The Sta. Elena Construction Wrecking Balls were a men's volleyball team in the Philippines owned by Sta. Elena Construction & Development Corporation. The team was established in 2013 and first played in the Philippine Super Liga until 2014. Later that year, the team moved to the Sports Vision umbrella, competing in Spikers' Turf and the men's division of the Premier Volleyball League.

While Sta. Elena no longer operates its own team, it has sponsored the NU Bulldogs in Spikers' Turf from 2019 to 2023.

==History==

The team debuted in the Philippine Superliga (PSL) as the Systema Active Smashers (under the sponsorship of Peerless Products Manufacturing Corporation), playing as one of the pioneer teams in the men's division. The team also participated in the inaugural men's conference of the Shakey's V-League (the precursor of the Spikers' Turf). In 2015, the team was renamed the Champion Infinity Active Smashers and became one of the pioneer teams of the Spikers' Turf, the male counterpart of the Shakey's V-League.

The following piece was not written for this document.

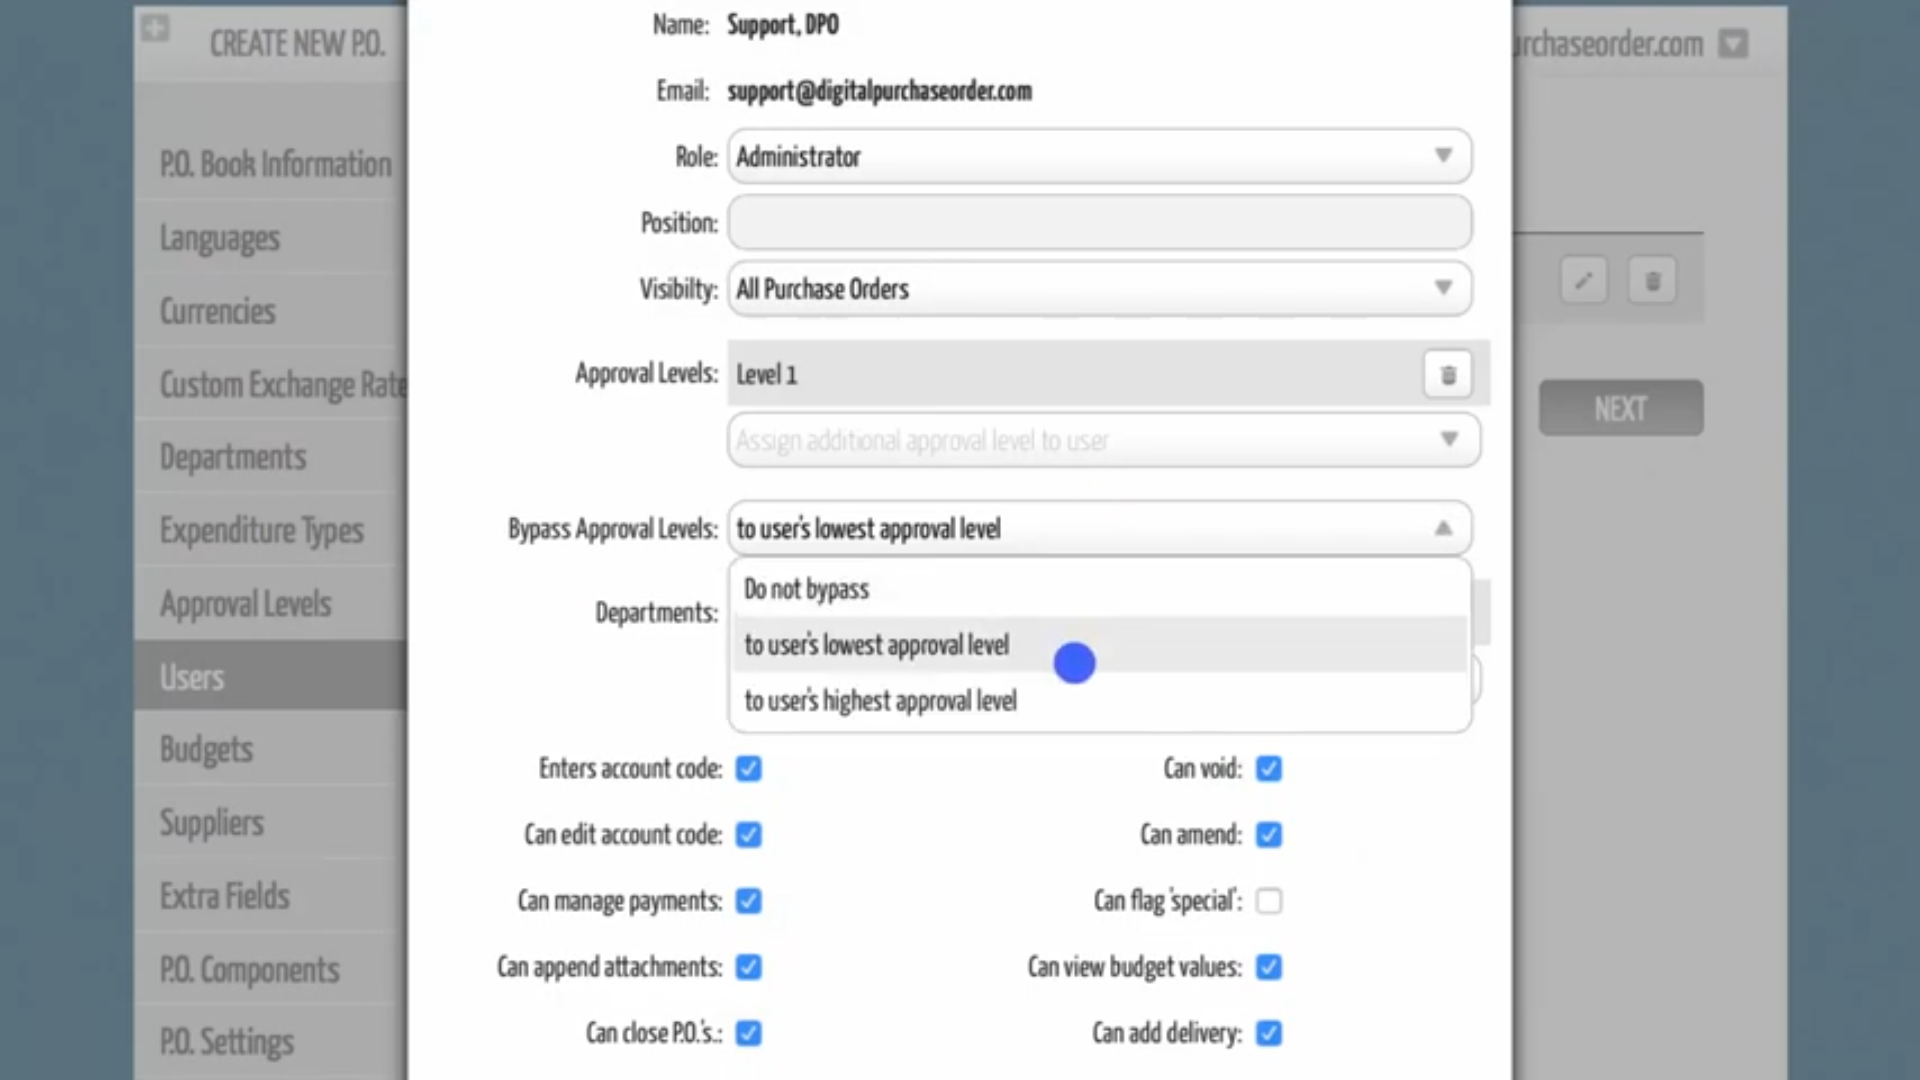
Task: Uncheck the Enters account code checkbox
Action: [749, 769]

In September 2015, Sta. Elena Construction & Development Corporation took over sponsorship of the team and played as the Sta. Elena Construction Wrecking Balls. In October 2016, the team was renamed the Champion Supra Smashers with the return of Peerless Products Manufacturing Corporation as its sponsor.

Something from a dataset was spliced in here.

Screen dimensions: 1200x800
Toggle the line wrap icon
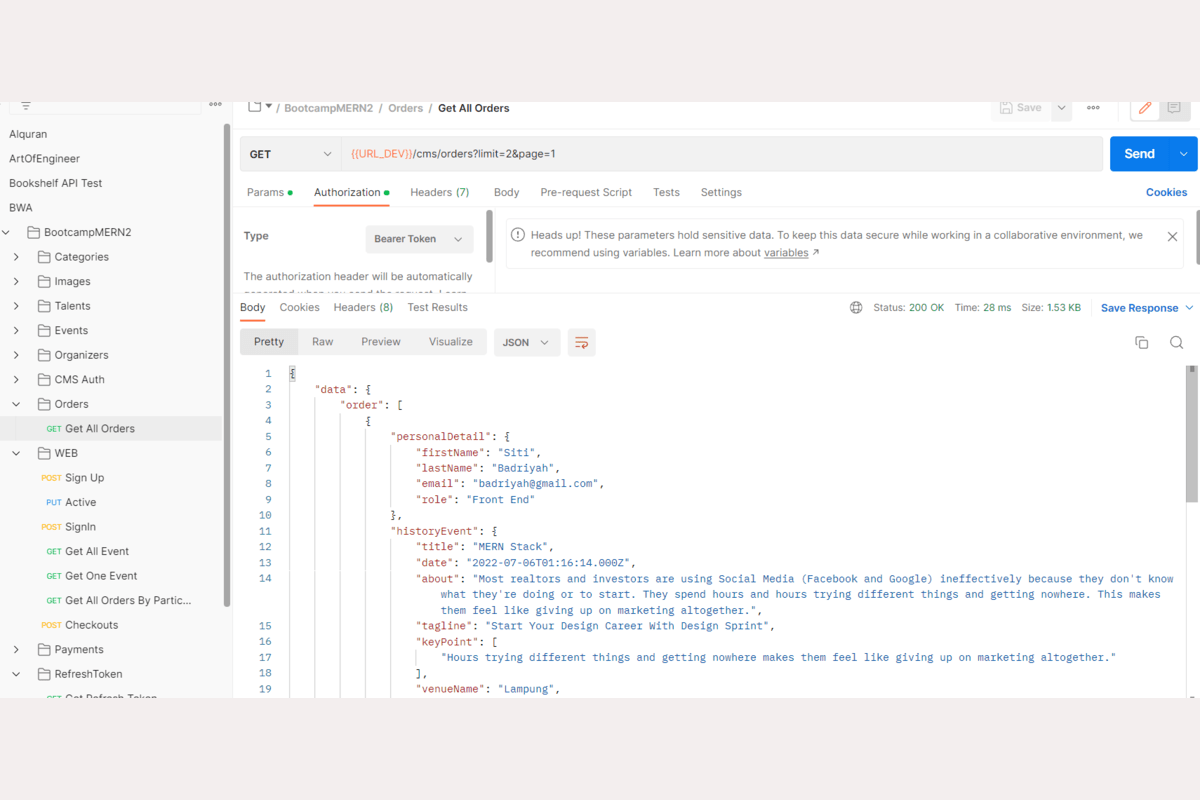point(581,342)
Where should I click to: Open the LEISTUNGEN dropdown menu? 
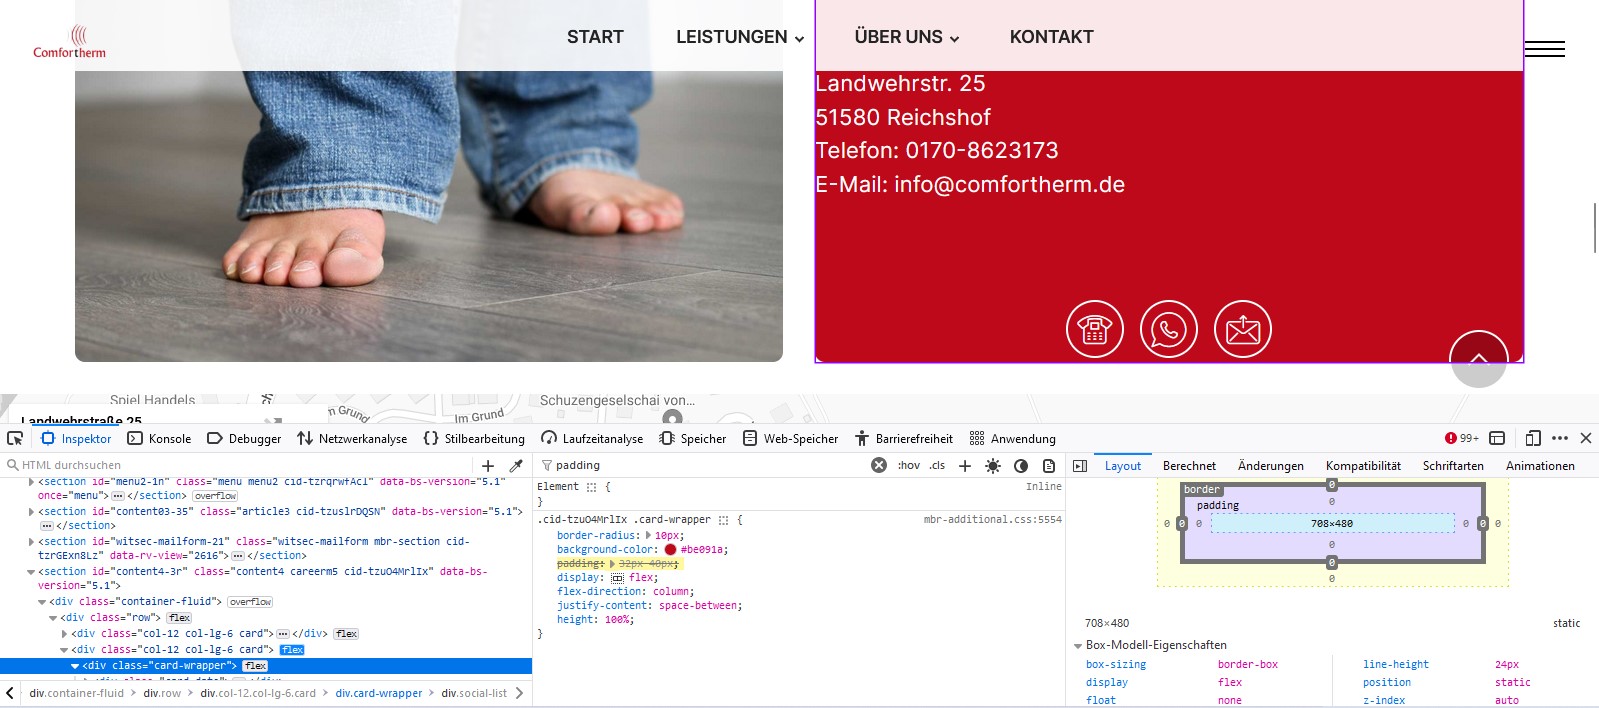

In 2017, Sta. Elena Construction & Development Corporation returned as its sponsor.

==Honors==

===Team===
Premier Volleyball League/spikers' Turf:

| Season | Conference | Title | Source |
| 2014 | Reinforced | Runner-up |  |
| 2015 | Open | 6th place |  |
| Reinforced | 6th place |  |
| 2016 | Open | 3rd Place |  |
| Reinforced Open | 3rd Place |  |
| 2017 | Reinforced | 4th place |  |
| Open | 4th place |  |
| 2018 | Reinforced | - did not compete - |  |
| Open | 10th place |  |
| 2019 | Reinforced | 4th place |  |

Philippine Super Liga:

| Season | Conference | Title | Source |
| 2013 | Grand Prix | Runner Up |  |
| 2014 | All-Filipino | 3rd Place |  |
| Grand Prix | 5th place |  |

NOTE: Played as Team Volleyball Manila (TVM).

Others:

| Season | Tournament | Title | Source |
|---|---|---|---|
| 2014 | POC-PSC Philippine National Games | 3rd place |  |

===Individual===
Spikers' Turf / Premier Volleyball League:

| Season | Conference | Award | Name | Source |
| 2014 | Reinforced | Best Scorer | PHI Salvador Depante |  |
| Best Blocker | PHI Rocky Honrade |  |
| 2016 | Open | Best Libero | PHI Juvie Mangaring |  |
| Reinforced | Best Opposite Spiker | PHI Berlin Paglinawan |  |
| 2017 | Reinforced | Best Opposite Spiker | PHI Edward Camposano |  |
| Open | 2nd Best Outside Spiker | PHI Isaah Arda |  |
| Best Opposite Spiker | PHI Berlin Panglinawan |
| 2018 | Open | Conference MVP | PHI Bryan Bagunas |  |
2nd Best Outside Spiker
| Best Libero | PHI Ricky Marcos |
| 2019 | Reinforced | 1st Best Middle Blocker | PHI Berhashidin Daymil |  |

Philippine Super Liga:

| Season | Conference | Award | Name | Source |
| 2013 | Grand Prix | 1st Best Middle Blocker | PHI AJ Pareja |  |
| 2nd Best Middle Blocker | PHI Rocky Honrade |  |
| 2014 | All-Filipino | 1st Best Middle Blocker | PHL Chris Macasaet |  |

Others:

| Season | Tournament | Award | Name | Source |
|---|---|---|---|---|
| 2014 | POC-PSC Philippine National Games | Best Blocker | PHI AJ Pareja |  |

==Team captains==
- PHI Renz Ordoñez (2013)
- PHI AJ Pareja (2014)
- PHI Chris Macasaet (2014 - 2014)
- PHI Sylvester Honrade (2015- 2016)
- PHI Jan Berlin Paglinawan (2016 – 2017)
- PHI Francis Philip C. Saura (2018)
- PHI Edward Camposano (2019)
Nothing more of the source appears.